“One day during our visit I was taking Harry to see the grave of his only child, Capt. John Lauder, of the Argyle and Sutherland Highlanders, as fine a lad as ever wore a kilt, and as good and brave a son as ever a father loved. As we were motoring swiftly along we turned into the town of Albert and the first sharp glance at the cathedral showed the falling Madonna and Child. It was a startling and arresting sight, and we got out to have a good look. The building is crowned by a statue of Mary holding out the child Jesus to the world; a German shell had struck its base and it fell over, not to the ground, however, but at an acute angle out over the street.
“While we lingered, a bunch of soldiers came marching through, dusty and tired. Lauder asked the officer to halt his men for a rest and he would sing to them. I could see that they were loath to believe it was the real Lauder until he began to sing.

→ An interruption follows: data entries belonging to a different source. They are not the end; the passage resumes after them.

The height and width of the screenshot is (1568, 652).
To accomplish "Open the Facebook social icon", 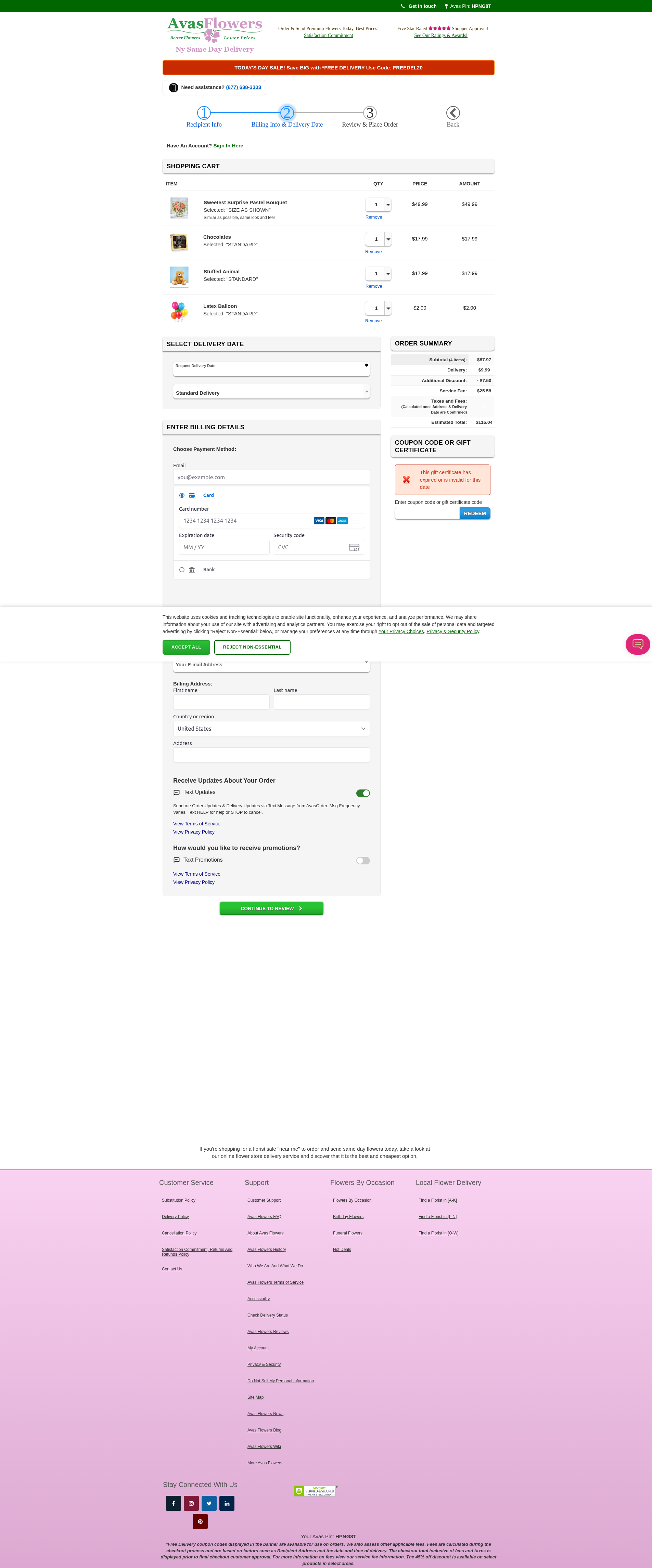I will 174,1503.
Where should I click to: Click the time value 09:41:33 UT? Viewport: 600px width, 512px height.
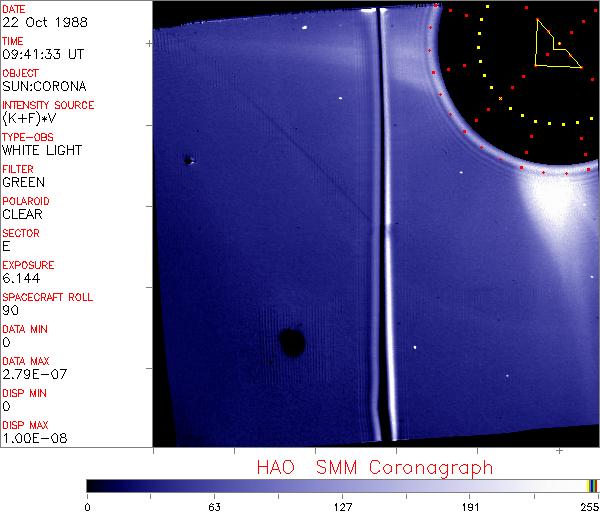[41, 53]
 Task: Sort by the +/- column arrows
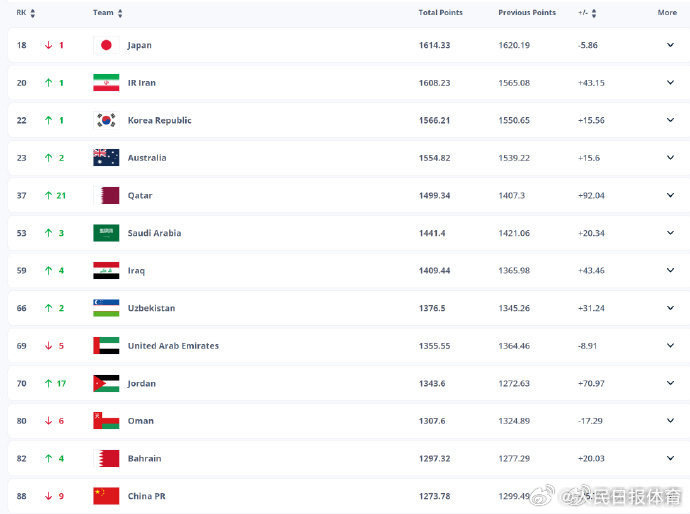[593, 13]
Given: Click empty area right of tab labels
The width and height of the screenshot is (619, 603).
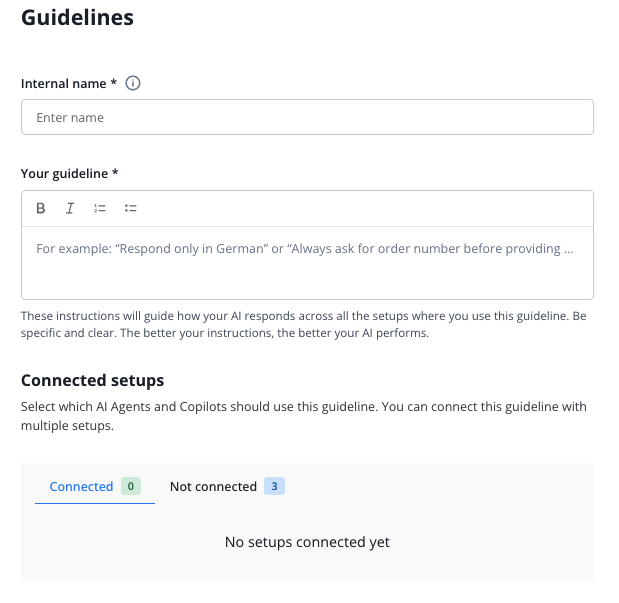Looking at the screenshot, I should tap(440, 486).
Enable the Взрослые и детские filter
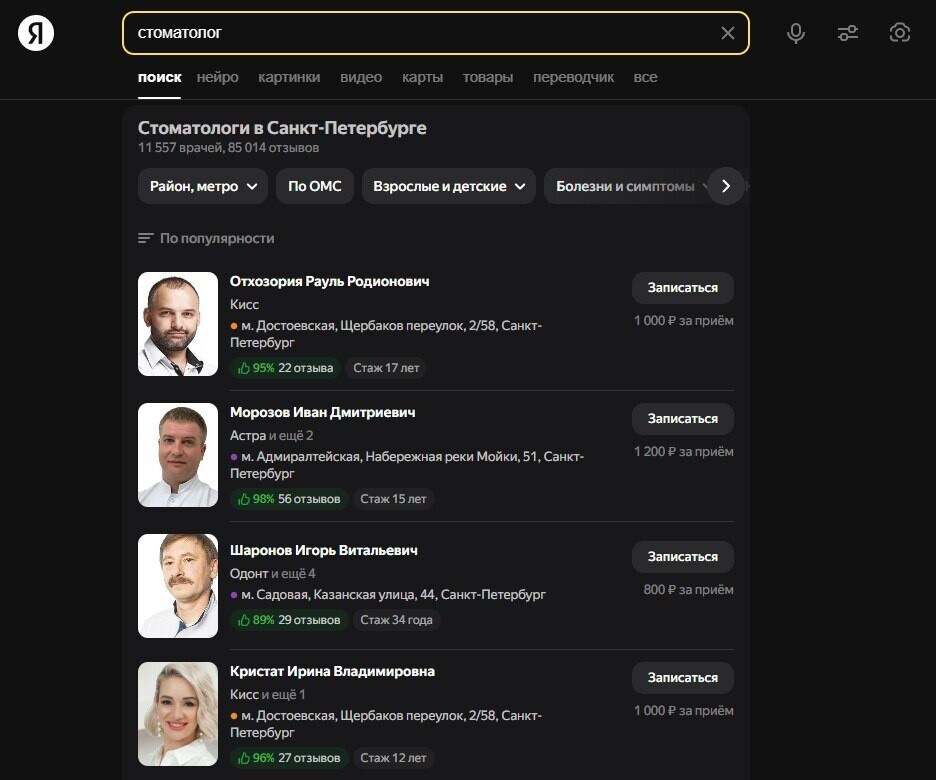The width and height of the screenshot is (936, 780). point(438,186)
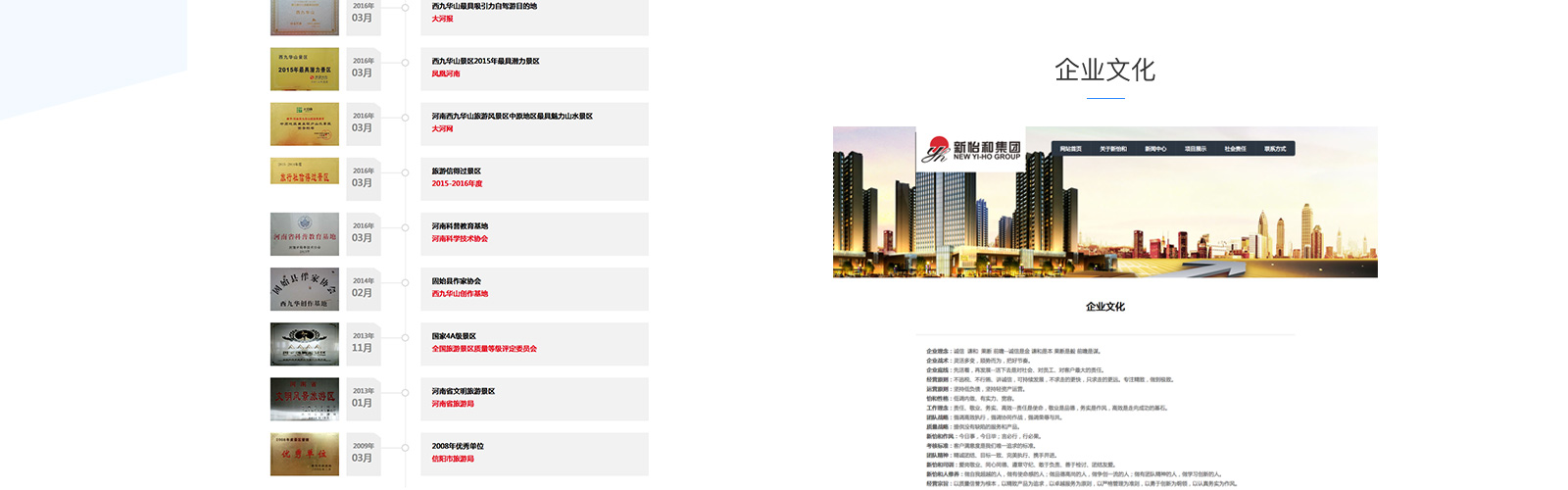The width and height of the screenshot is (1568, 490).
Task: Select 关于新怡和 in the navigation bar
Action: 1112,149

“Then the doubts vanished and they abandoned themselves to the full enjoyment of this very unexpected pleasure. When the singsong began the audience would number about two hundred; at the finish of it easily more than two thousand soldiers cheered him on his way.
“It was a strange send-off on the way that led to a grave—the grave of a father’s fondest hopes—but so it was. A little way up the Bapaume road the car stopped and we clambered the embankment and away over the shell-torn field of Courcelette. Here and there we passed a little cross which marked the grave of some unknown hero; all that was written was ‘A British Soldier.’ He spoke in a low voice of the hope-hungry hearts behind all those at home. Now we climbed a little ridge and here a cemetery and in the first row facing the battlefield the cross on Lauder’s boy’s resting-place.
“The father leaned over the grave to read what was written there. He knelt down; indeed, he lay upon the grave and clutched it, the while his body shook with the grief he felt.
“When the storm had spent itself he rose and prayed: ‘O God, that I could have but one request. It would be that I might embrace my laddie just this once and thank him for what he has done for his country and humanity.’
“That was all, not a word of bitterness or complaint.
“On the way down the hill I suggested gently that the stress of such an hour made further song that day impossible.
“But Lauder’s heart is big and British. Turning to me with a flash in his eye he said: ‘George, I must be brave; my boy is watching and all the other boys are waiting. I will sing to them this afternoon though my heart break!’ Off we went again to another division of Scottish troops.
“There, within the hour, he sang again the sweet old songs of love and home and country, bringing all very near and helping the men to realize the deeper what victory for the enemy would mean. Grim and determined men they were that went back to their dugouts and trenches, heartened for the task of war for human freedom by Harry Lauder. Harry’s little kilted figure came and went from the war zone, but his influence remains, the influence of a heroic heart.”